### Items from a dataset
- - - -
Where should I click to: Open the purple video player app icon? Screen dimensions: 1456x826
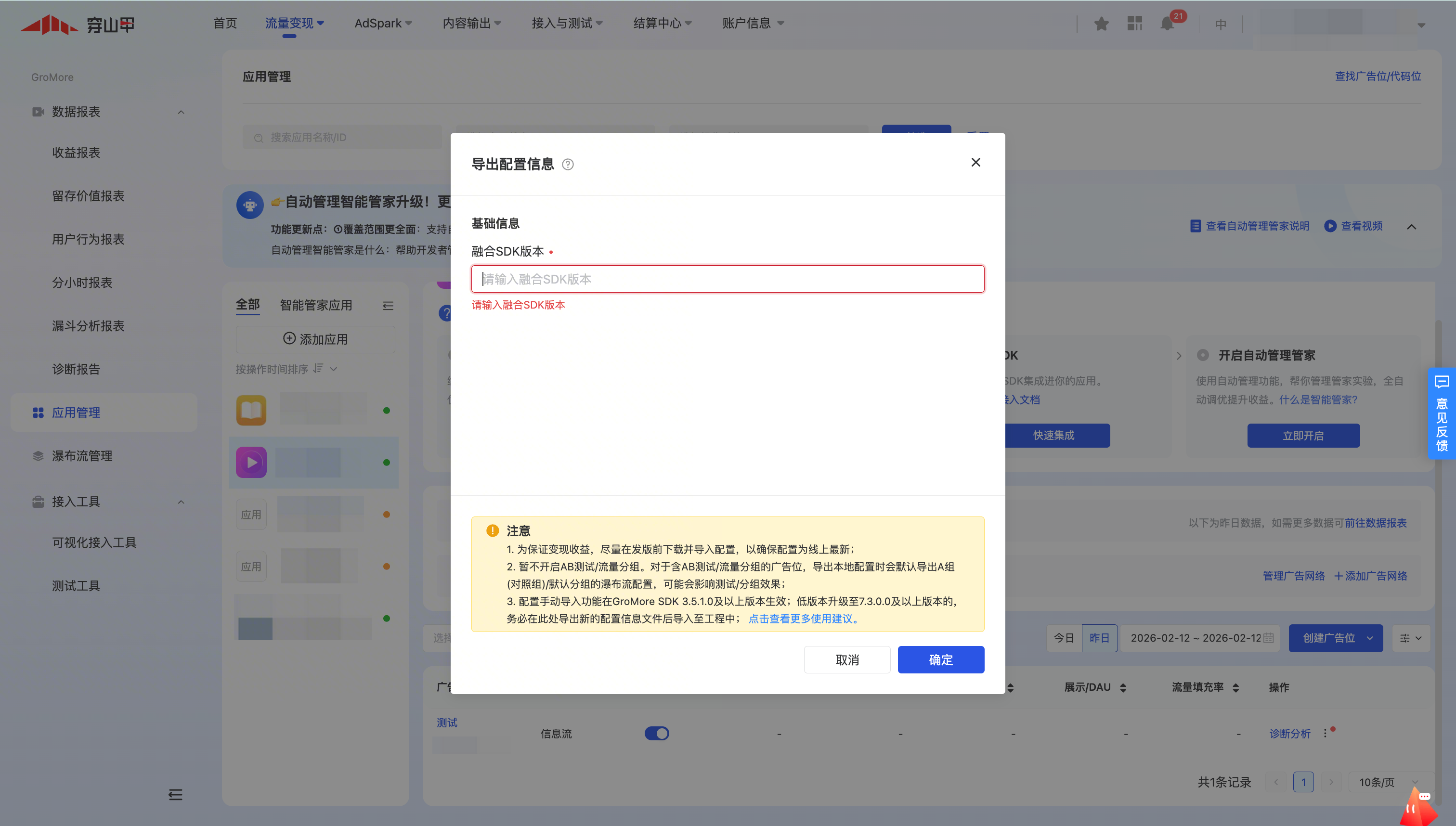pos(251,463)
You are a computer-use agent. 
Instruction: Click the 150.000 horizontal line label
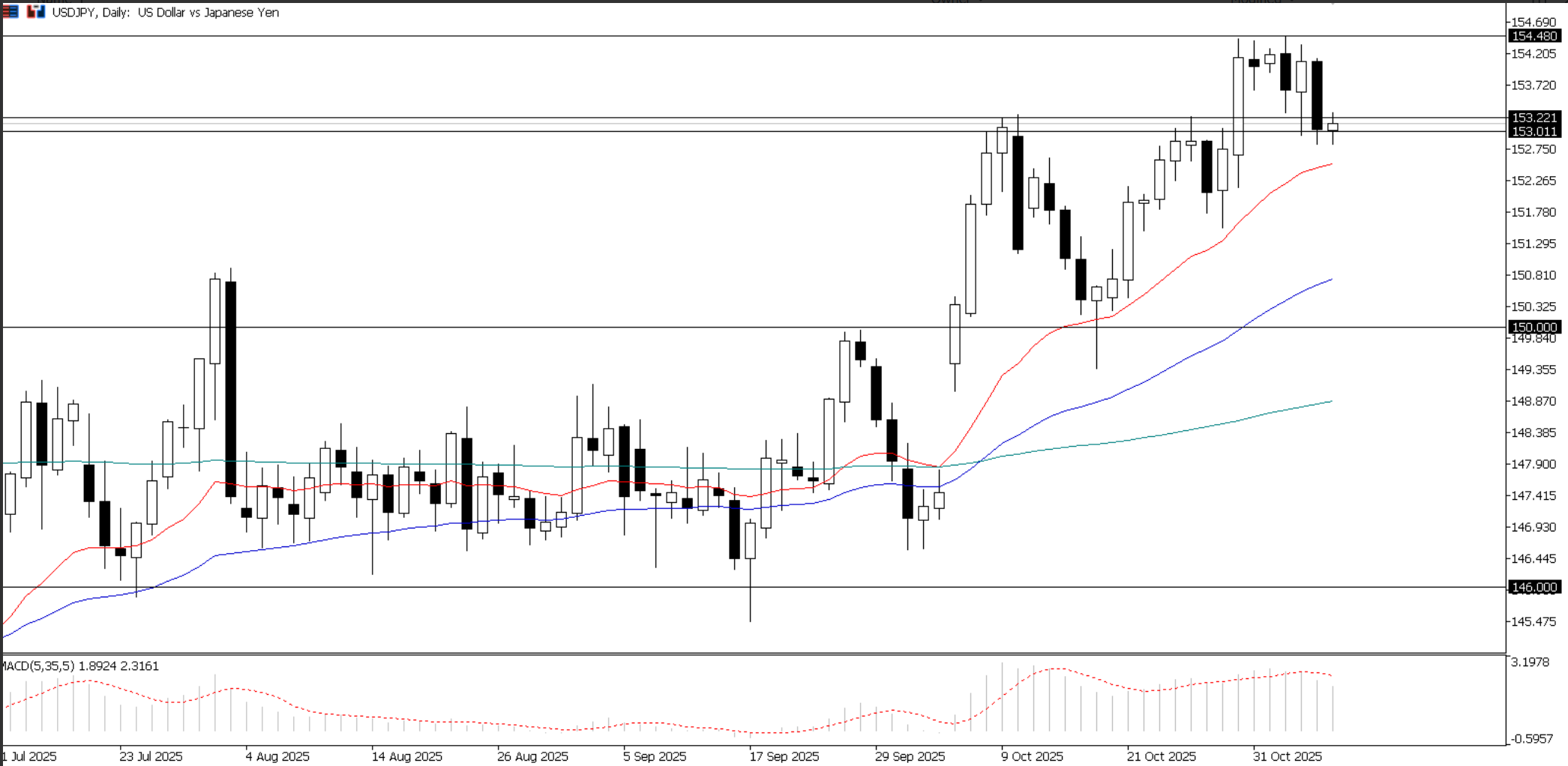pos(1534,327)
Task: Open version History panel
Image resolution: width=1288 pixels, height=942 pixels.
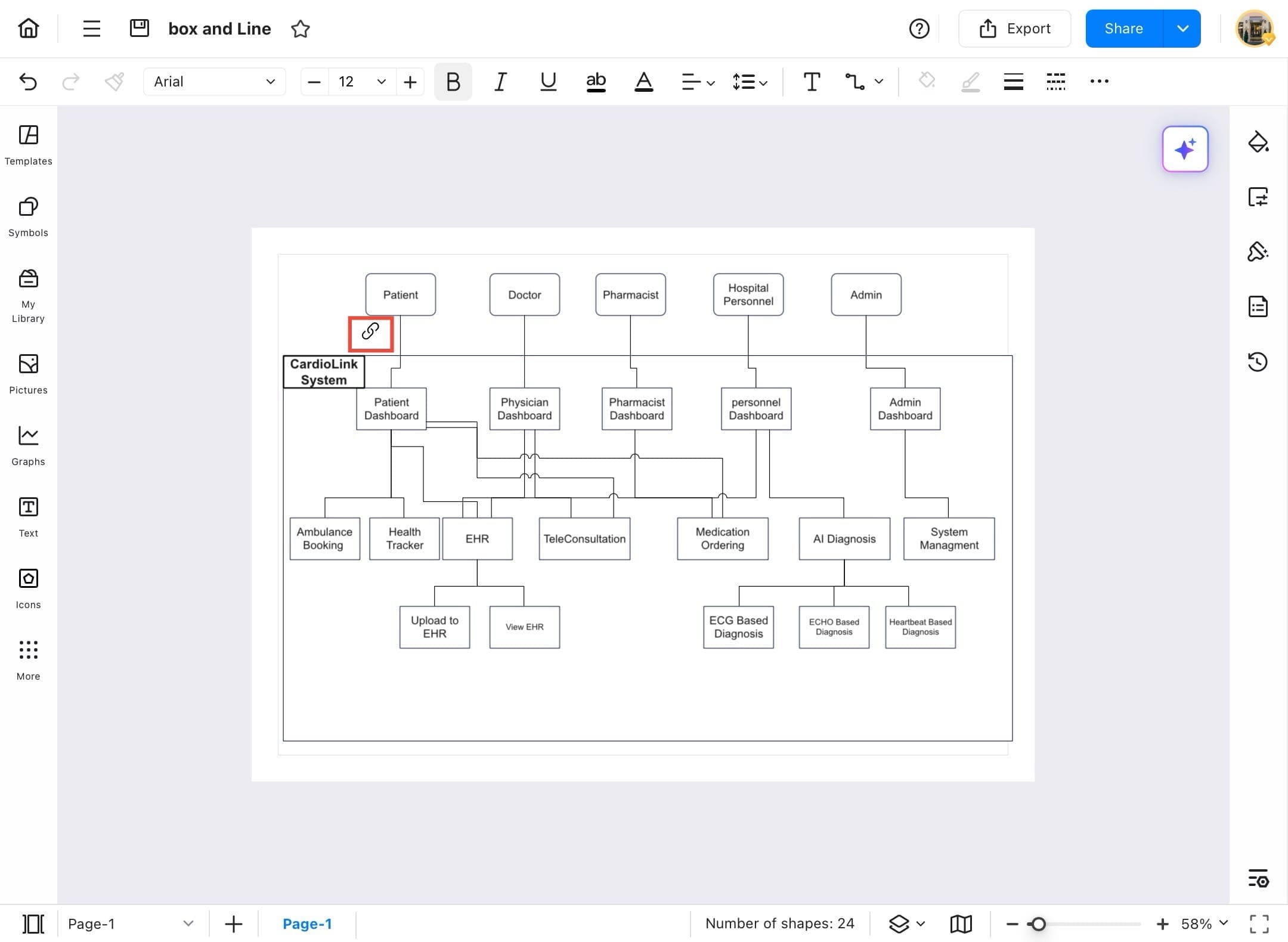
- - - -
When you transcribe the lines above, keep every word exact but leave the pictures behind.

Where should I click to: Open the purple video player app icon? Screen dimensions: 1456x826
pos(251,463)
You are a computer-use agent. 
Instruction: Click the 150.000 horizontal line label
pos(1534,327)
Task: Open version History panel
Image resolution: width=1288 pixels, height=942 pixels.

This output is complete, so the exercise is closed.